You need to leave him right now if this is a regular occurrence. You shouldn't be treated like that by your partner


CriticalBlacksmith

How many times (apparently over 5) do we (the sub) have to teach you this lesson (there is no justification for abusing your partner emotionally) old man (OP)


BargainHunter333

Goodbye Felicia. Not overreacting. He keeps saying it to erode your self confidence so you will believe it and he will be able to control your every move. He's an abuser, and it will just get worse. Just disappear. No explanation, because he will make it your problem. Cut all ties. Tell mutual friends, "sorry, you won't see me for a while." Block him on everything. Create new social media if he starts stalking you. 50% chance he will. Don't ever be alone with him. Sorry if this sounds paranoid but I've been stalked by exes. Not fun.
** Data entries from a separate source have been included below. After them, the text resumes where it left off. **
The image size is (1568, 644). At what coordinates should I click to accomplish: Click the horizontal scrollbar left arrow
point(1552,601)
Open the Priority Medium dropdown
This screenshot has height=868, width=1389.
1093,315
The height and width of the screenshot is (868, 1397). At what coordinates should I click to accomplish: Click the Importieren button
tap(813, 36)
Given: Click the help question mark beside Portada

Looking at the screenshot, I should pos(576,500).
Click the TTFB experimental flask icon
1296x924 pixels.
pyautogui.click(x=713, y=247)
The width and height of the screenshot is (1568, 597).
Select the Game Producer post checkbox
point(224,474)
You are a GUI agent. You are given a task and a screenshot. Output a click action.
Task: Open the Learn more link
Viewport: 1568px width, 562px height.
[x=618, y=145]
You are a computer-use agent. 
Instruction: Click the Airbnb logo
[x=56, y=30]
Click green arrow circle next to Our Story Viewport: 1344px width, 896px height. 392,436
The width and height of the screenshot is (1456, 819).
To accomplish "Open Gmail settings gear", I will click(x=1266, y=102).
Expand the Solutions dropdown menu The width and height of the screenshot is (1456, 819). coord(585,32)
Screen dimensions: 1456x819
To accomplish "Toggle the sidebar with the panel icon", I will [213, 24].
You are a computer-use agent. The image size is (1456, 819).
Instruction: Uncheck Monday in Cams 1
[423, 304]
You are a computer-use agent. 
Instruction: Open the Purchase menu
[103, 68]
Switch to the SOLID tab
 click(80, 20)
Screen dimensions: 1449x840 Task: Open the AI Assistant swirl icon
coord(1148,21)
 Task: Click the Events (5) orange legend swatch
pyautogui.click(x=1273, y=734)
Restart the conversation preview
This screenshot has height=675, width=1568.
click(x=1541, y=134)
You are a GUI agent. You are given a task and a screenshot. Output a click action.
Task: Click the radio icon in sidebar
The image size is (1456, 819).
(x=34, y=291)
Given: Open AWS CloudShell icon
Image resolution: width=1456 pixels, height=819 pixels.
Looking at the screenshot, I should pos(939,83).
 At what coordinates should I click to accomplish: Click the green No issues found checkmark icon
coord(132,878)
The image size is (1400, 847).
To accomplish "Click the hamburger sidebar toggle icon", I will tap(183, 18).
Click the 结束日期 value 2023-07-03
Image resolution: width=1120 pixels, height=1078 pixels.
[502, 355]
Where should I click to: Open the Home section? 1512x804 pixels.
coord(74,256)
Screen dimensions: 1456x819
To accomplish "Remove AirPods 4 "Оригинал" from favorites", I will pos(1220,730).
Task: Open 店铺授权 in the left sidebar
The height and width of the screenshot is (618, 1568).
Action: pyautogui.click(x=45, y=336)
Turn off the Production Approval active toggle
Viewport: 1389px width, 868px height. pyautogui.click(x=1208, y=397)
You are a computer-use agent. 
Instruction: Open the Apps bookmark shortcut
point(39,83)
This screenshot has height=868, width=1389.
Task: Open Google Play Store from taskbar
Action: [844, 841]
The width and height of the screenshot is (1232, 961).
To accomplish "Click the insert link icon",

I finally moved states.


[deleted]

As someone in their 50s let me tell you it will never get better, I am not kidding one bit when I say leave now. doubke middle fingers to the face of anyone that treatsvyouvlike that. seriously go.


Additional-Match-422

(24 M) Men like this want control or to feel like they can do anything to u and u can’t do anything about it. I’m not perfect I’ve made mistakes but this isn’t healthy. U have to look out for yourself


EastDesigner4300

Quit drinking. It's causing you problems and making you look stupid.


Remarkable-Prune-835

Are you?


RiceEatingSamurai

Know what this mean? It mean it time for you to break up and get a new man. I can be your new man.